The Quartet also called on both parties to refrain from provocative actions.
The Quartet is the diplomatic grouping bringing together the UN with the European Union, Russia and the United States.
During informal consultations in New York, the Quartet along with Quartet Representative Tony Blair, discussed the grave situation in Gaza and southern Israel.
The group has expressed its serious concern for the recent escalation and called for calm.
Mr. Ban is gravely concerned at the latest escalation between Gaza and Israel, and once again civilians are paying a terrible price.
He said rocket attacks out of Gaza against Israeli civilian areas are unacceptable and must stop immediately.
The Quartet re-affirmed that the current situation in Gaza, including the humanitarian and human rights situation of the civilian population, is unsustainable, unacceptable.
The Quartet has recognized that Israel has legitimate security concerns that must continue to be safeguarded, and believes efforts to maintain security while enabling movement and access for Palestinian people and goods are critical.
The Quartet supports the proximity talks toward the resumption, without pre-conditions, of direct bilateral negotiations that resolve all final status issues as previously agreed by the parties. The Quartet believes these negotiations should lead to a settlement, negotiated between the parties within 24 months, that ends the occupation which began in 1967 and results in the emergence of an independent, democratic, and viable Palestinian state in the West Bank and Gaza, living side by side in peace and security with Israel and its other neighbours
Direct talks between Israel and Palestine stalled in late September 2010 after Israel refused to extend its freeze on settlement activity in the occupied Palestinian territory. That decision prompted Palestinian Authority President Mahmoud Abbas to withdraw from direct talks with Israeli Prime Minister Benjamin Netanyahu, which had only resumed a few weeks earlier after a two-year hiatus.

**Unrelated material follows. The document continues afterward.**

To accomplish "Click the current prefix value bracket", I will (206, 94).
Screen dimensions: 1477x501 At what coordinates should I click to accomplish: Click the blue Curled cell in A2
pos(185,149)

Reports say the highest level of violence in Gaza and Israel since Operation Cast Lead took place more than three years ago.
Palestinian militant groups, including Hamas, fired 111 mortar shells and 155 rockets while Israel conducted six incursions and 57 air strikes into Gaza since the last briefing to the Security Council. One Israeli child was killed and two civilians were injured by Palestinian rocket fire. Some 19 Palestinian militants and 15 civilians were killed, while 17 militants and 60 civilians were injured, as a result of Israeli military actions.
Israel captured East Jerusalem along with the West Bank and Gaza in the Six-Day War in 1967, but annexed the city as its united capital in a move not recognized by the international community. The Palestinians want East Jerusalem as capital of their future State.